◆ Work request
Each and every line of the data must appear exactly as given.

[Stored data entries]
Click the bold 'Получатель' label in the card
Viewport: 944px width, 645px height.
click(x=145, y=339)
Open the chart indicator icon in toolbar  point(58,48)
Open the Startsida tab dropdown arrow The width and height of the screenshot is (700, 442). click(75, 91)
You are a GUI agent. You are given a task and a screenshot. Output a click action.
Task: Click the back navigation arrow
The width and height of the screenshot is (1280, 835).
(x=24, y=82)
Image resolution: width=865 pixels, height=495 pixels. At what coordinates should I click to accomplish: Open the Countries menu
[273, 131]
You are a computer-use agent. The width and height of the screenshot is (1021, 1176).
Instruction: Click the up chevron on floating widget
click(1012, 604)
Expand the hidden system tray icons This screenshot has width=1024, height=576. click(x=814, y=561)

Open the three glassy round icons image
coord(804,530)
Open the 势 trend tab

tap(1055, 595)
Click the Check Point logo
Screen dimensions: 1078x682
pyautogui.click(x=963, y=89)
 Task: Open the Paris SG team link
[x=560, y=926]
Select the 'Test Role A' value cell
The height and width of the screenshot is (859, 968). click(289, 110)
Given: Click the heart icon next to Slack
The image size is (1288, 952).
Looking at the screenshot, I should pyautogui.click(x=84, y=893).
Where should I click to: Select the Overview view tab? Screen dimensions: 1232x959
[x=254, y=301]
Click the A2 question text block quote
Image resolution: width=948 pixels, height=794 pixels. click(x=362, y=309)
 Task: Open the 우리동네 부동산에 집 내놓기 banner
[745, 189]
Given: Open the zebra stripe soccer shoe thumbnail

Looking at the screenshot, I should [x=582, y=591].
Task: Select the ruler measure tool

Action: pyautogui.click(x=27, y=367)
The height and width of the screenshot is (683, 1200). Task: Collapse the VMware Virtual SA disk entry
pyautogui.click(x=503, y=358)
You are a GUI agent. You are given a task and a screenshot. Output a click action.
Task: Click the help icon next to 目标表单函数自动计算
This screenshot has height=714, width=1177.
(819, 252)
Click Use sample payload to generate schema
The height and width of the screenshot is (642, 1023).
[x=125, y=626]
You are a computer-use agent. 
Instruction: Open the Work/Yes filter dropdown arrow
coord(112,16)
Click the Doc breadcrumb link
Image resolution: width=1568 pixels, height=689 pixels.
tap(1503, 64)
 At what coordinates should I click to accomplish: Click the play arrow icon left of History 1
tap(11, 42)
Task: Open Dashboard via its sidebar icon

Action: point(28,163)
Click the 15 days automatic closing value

◆ Task output
Click the bold 'Получатель' label in the card
Viewport: 944px width, 645px height.
click(x=145, y=339)
Open the chart indicator icon in toolbar  point(58,48)
Open the Startsida tab dropdown arrow The width and height of the screenshot is (700, 442). click(75, 91)
You are a GUI agent. You are given a task and a screenshot. Output a click action.
Task: Click the back navigation arrow
The width and height of the screenshot is (1280, 835).
(x=24, y=82)
Image resolution: width=865 pixels, height=495 pixels. At what coordinates should I click to accomplish: Open the Countries menu
[273, 131]
You are a computer-use agent. The width and height of the screenshot is (1021, 1176).
Instruction: Click the up chevron on floating widget
click(1012, 604)
Expand the hidden system tray icons This screenshot has width=1024, height=576. click(x=814, y=561)

Open the three glassy round icons image
coord(804,530)
Open the 势 trend tab

tap(1055, 595)
Click the Check Point logo
Screen dimensions: 1078x682
pyautogui.click(x=963, y=89)
 Task: Open the Paris SG team link
[x=560, y=926]
Select the 'Test Role A' value cell
The height and width of the screenshot is (859, 968). click(289, 110)
Given: Click the heart icon next to Slack
The image size is (1288, 952).
Looking at the screenshot, I should pyautogui.click(x=84, y=893).
Where should I click to: Select the Overview view tab? Screen dimensions: 1232x959
[x=254, y=301]
Click the A2 question text block quote
Image resolution: width=948 pixels, height=794 pixels. click(x=362, y=309)
 Task: Open the 우리동네 부동산에 집 내놓기 banner
[745, 189]
Given: Open the zebra stripe soccer shoe thumbnail

Looking at the screenshot, I should [x=582, y=591].
Task: Select the ruler measure tool

Action: pyautogui.click(x=27, y=367)
The height and width of the screenshot is (683, 1200). Task: Collapse the VMware Virtual SA disk entry
pyautogui.click(x=503, y=358)
You are a GUI agent. You are given a task and a screenshot. Output a click action.
Task: Click the help icon next to 目标表单函数自动计算
This screenshot has height=714, width=1177.
(819, 252)
Click Use sample payload to generate schema
The height and width of the screenshot is (642, 1023).
[x=125, y=626]
You are a computer-use agent. 
Instruction: Open the Work/Yes filter dropdown arrow
coord(112,16)
Click the Doc breadcrumb link
Image resolution: width=1568 pixels, height=689 pixels.
tap(1503, 64)
 At what coordinates should I click to accomplish: Click the play arrow icon left of History 1
tap(11, 42)
Task: Open Dashboard via its sidebar icon

Action: point(28,163)
Click the 15 days automatic closing value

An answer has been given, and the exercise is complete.